I think that's a good idea to separate everything instead of everything being generic like it is currently.

thezoggy commented 11 years ago

so to catch all the novarip variants we can do: Nov[ a]+Rip

thezoggy commented 11 years ago

from nn trunk, tv non-english:

(seizoen|staffel|danish|flemish|(\.| |\b|\-)(HU|NZ)|dutch|Deutsch|nl\.?subbed|nl\.?sub|\.NL|\.ITA|norwegian|swedish|swesub|french|german|spanish)[\.\- \b]
\.des\.(?!moines)|Chinese\.Subbed|vostfr|Hebrew\.Dubbed|\.HEB\.|Nordic|Hebdub|NLSubs|NL\-Subs|NLSub|Deutsch| der |German | NL |staffel|videomann
(danish|flemish|nlvlaams|dutch|nl\.?sub|swedish|swesub|icelandic|finnish|french|truefrench[\.\- ](?:.dtv|dvd|br|bluray|720p|1080p|LD|dvdrip|internal|r5|bdrip|sub|cd\d|dts|dvdr)|german|nl\.?subbed|deutsch|espanol|SLOSiNH|VOSTFR|norwegian|[\.\- ]pl|pldub|norsub|[\.\- ]ITA)[\.\- ]
(french|german)$

from nn trunk, movie non-english:

(\.des\.|danish|flemish|dutch|(\.| |\b|\-)(HU|FINA)|Deutsch|nl\.?subbed|nl\.?sub|\.NL|\.ITA|norwegian|swedish|swesub|french|german|spanish)[\.\- |\b]
Chinese\.Subbed|vostfr|Hebrew\.Dubbed|\.Heb\.|Hebdub|NLSubs|NL\-Subs|NLSub|Deutsch| der |German| NL |turkish
(danish|flemish|nlvlaams|dutch|nl\.?sub|swedish|swesub|icelandic|finnish|french|truefrench[\.\- ](?:dvd|br|bluray|720p|1080p|LD|dvdrip|internal|r5|bdrip|sub|cd\d|dts|dvdr)|german|nl\.?subbed|deutsch|espanol|SLOSiNH|VOSTFR|norwegian|[\.\- ]pl|pldub|norsub|[\.\- ]ITA)[\.\- ]
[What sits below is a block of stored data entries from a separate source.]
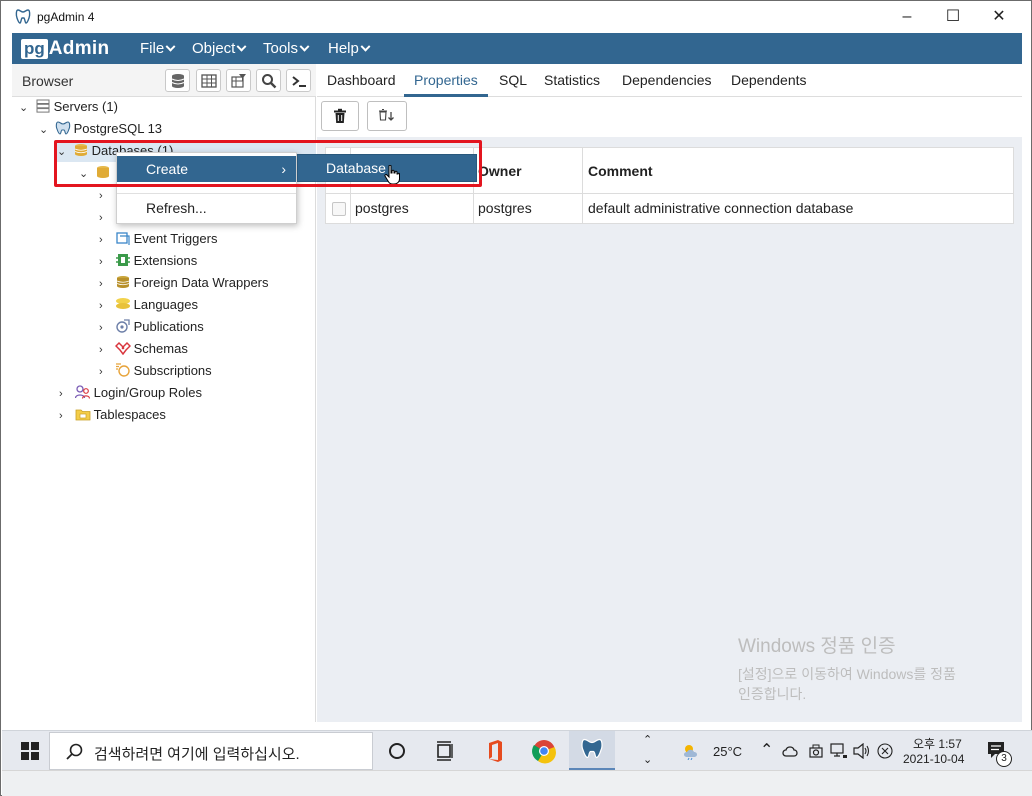  What do you see at coordinates (152, 48) in the screenshot?
I see `menu-file-label: File` at bounding box center [152, 48].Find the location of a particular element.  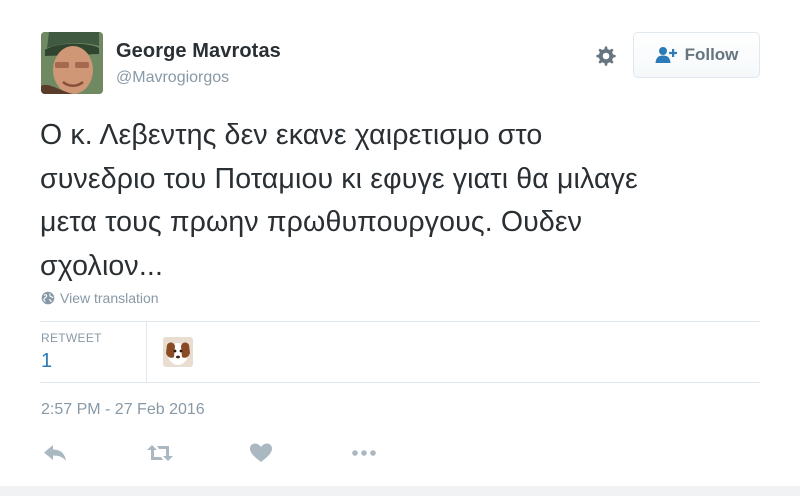

stats-divider is located at coordinates (146, 352).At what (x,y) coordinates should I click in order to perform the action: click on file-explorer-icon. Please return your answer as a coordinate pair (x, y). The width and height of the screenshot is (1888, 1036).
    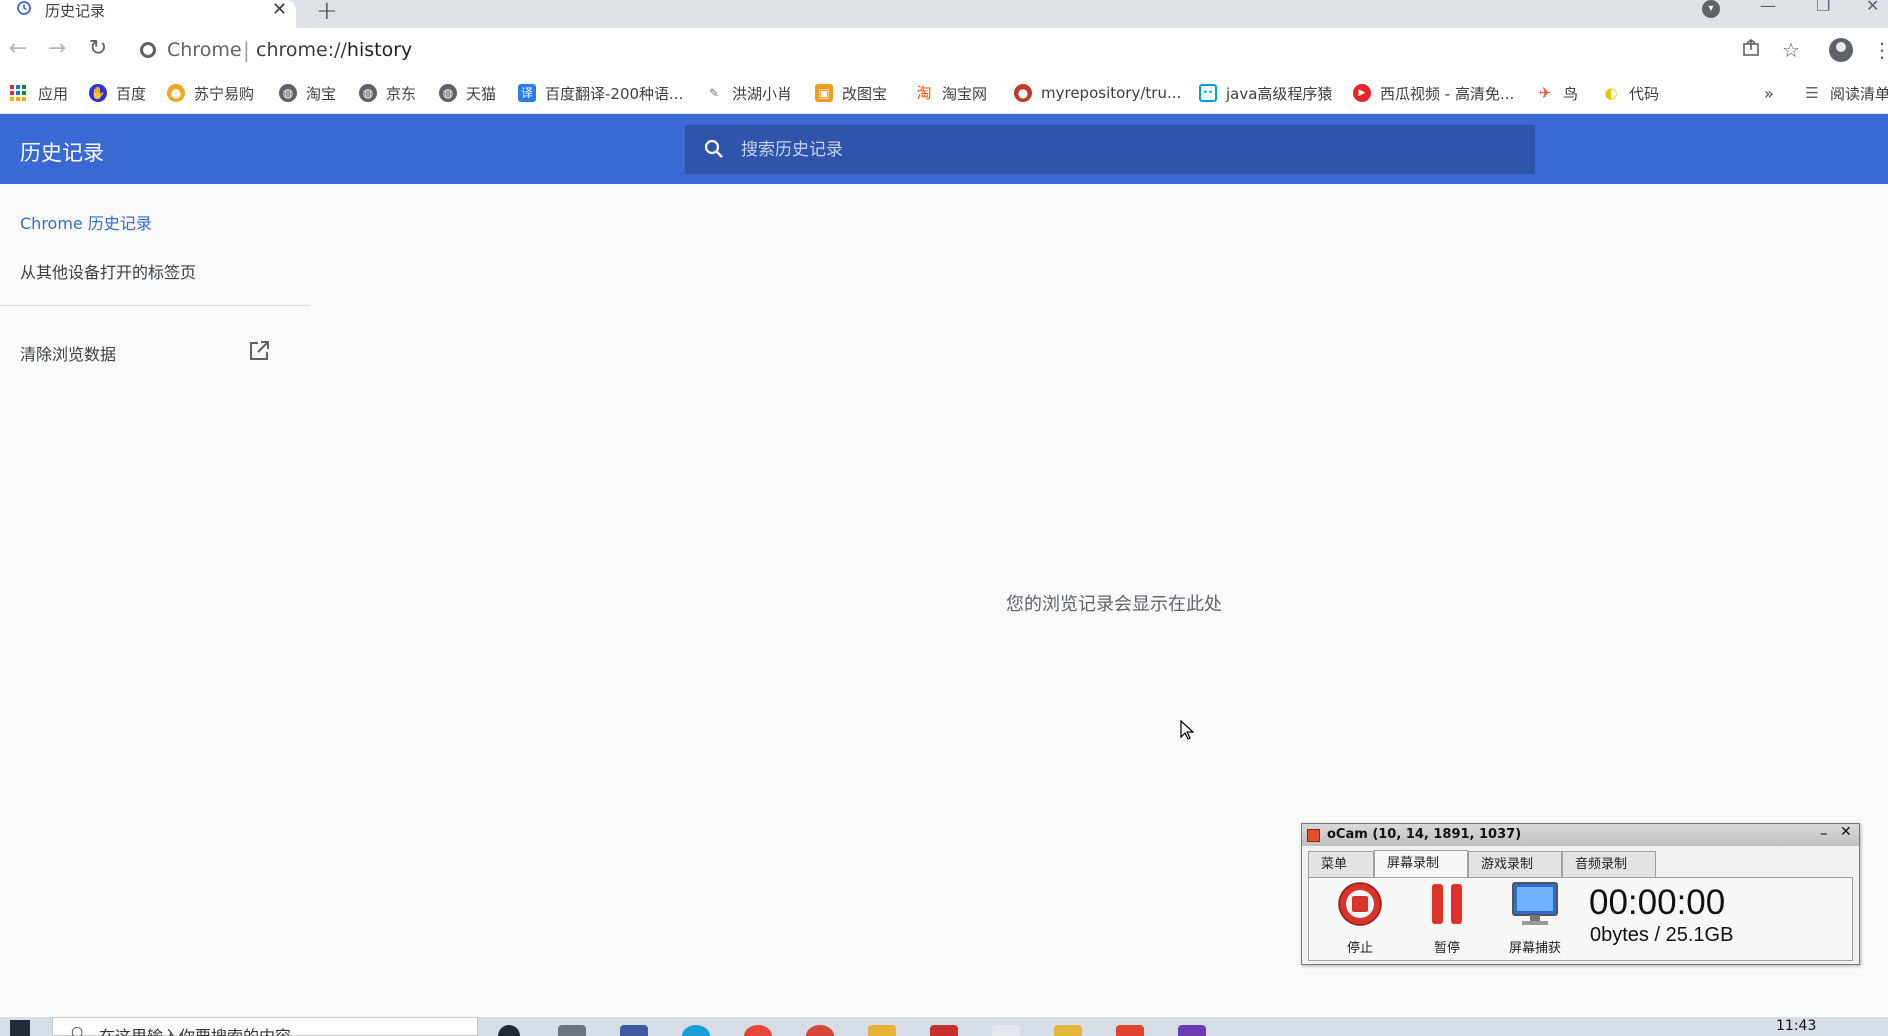
    Looking at the image, I should click on (882, 1030).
so yeah i think first step is to mimic the foreign detection that nn knows.. then improve upon that

thezoggy commented 11 years ago

the blacklist regex are case insensitive.. as the nn code already does /i. fyi a much nicer version of that blacklist test is actually part of nn+ in the misc/testing.. test_blacklist.php

thezoggy commented 11 years ago

trying out on that predb dump with:

[ -.](de|es|fr|ger|ita|ko|kor|nl|pl|se)[ -.]((19|20)\d\d|(480|720|1080)(i|p)|(bd|dvd.?|sat|vhs)?rip?|(bd|dl)mux|( -.)?(dub|sub)(ed|bed)?|complete|convert|(d|h|p|s)d?tv|dirfix|docu|dual|dvbs|dvdscr|eng|(h|x).?2?64|int(ernal)?|pal|proper|repack)
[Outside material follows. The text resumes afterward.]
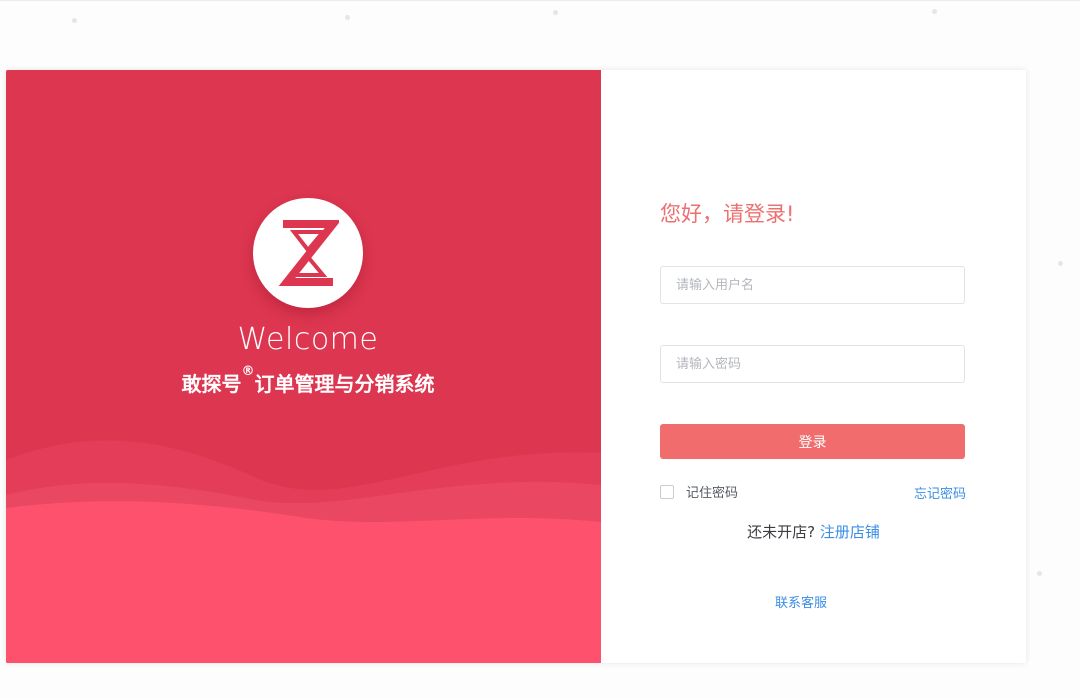  Describe the element at coordinates (940, 492) in the screenshot. I see `forgot-password-link: 忘记密码` at that location.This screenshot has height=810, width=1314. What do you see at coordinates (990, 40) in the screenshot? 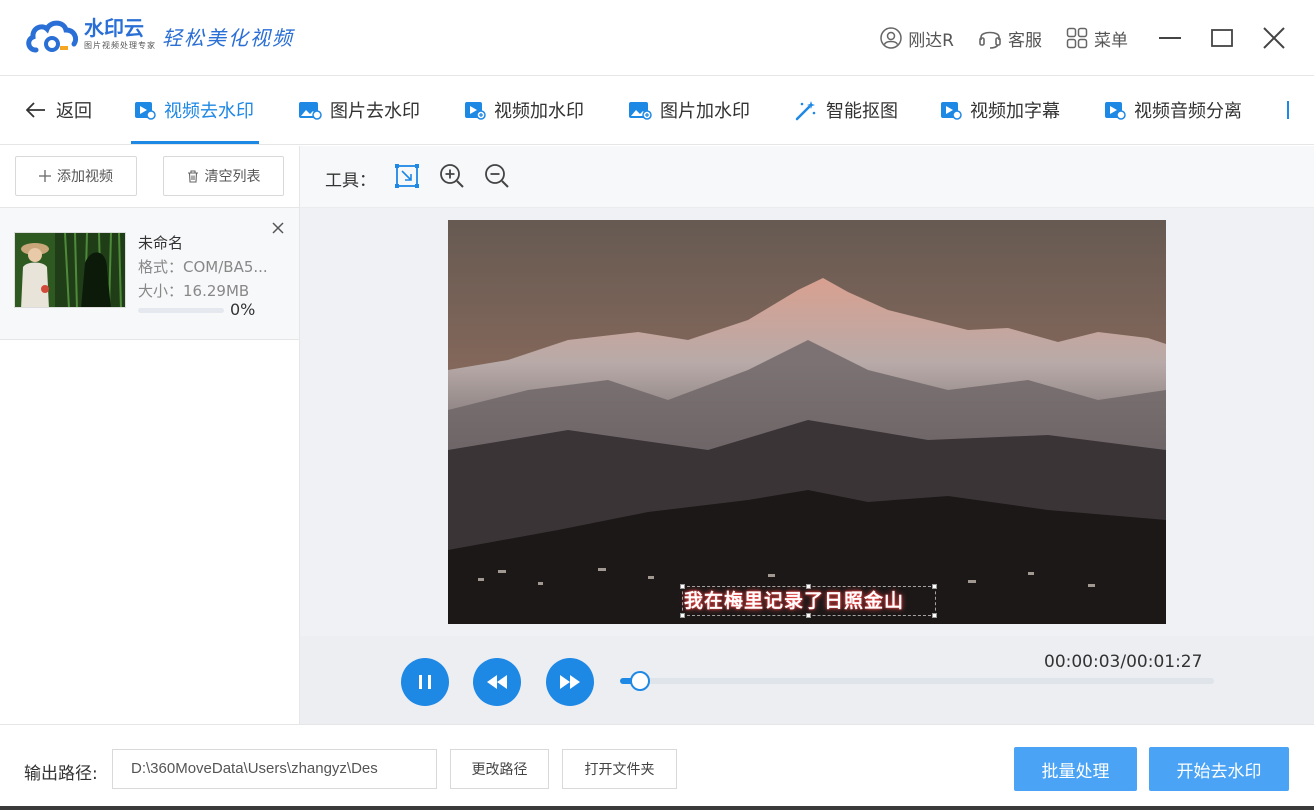
I see `headset-icon` at bounding box center [990, 40].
false position (de.dub) but since this gets blacklist via the actual lang one (french.hdtv) i guess its safe to ignore,

misses,

overall that thing is doing pretty damn well. so just need to add xbox360 and then the music stuff? then we could just nuke PL-PROPHET|PL.HappyNY|PL-PPTCLASSiCS to catch pretty much everything else we missed (in another regex with all the foreign specific groups).

thezoggy commented 11 years ago

things the actual lang (first) regex missed (fixed by pull request):

need to be handled on their own..

thezoggy commented 11 years ago

ok submitted pull update with some of my changes

thezoggy commented 11 years ago

so looks like we need to also catch 'vost',

then false positives:

for the false positives looks like we can look for E##. by doing a look-behind and not match that scenario. (?:e\d\d.)

thezoggy commented 11 years ago

note to self:

The special regular expression characters are: . \ + * ? [ ^ ] $ ( ) { } = ! < > | : -

thezoggy commented 11 years ago

because we are matching the languages only if they then match a specific tag/codec/set/etc reduces false positives.. its similar how nn does it in the trunk

kevinlekiller commented 11 years ago

@nivong , Bloodline Der Killer German 2011 AC3 DVDRiP XviD-XF

It sees german, but that is not enough , it also needs something else next to german, like year (2011). vs the old blacklist that only looks for ex. serbian : A.Serbian.Film.2010.DVDRip.XviD-BDMF - [01/68] - asf-bdmf-sample.avi

thezoggy commented 11 years ago

found some issues with the current regex, working on being able to properly test it within nn. stay tuned

thezoggy commented 11 years ago

got the test_blacklist fixed.. thanks l2g! still need to test some things before moving onto the other regexes.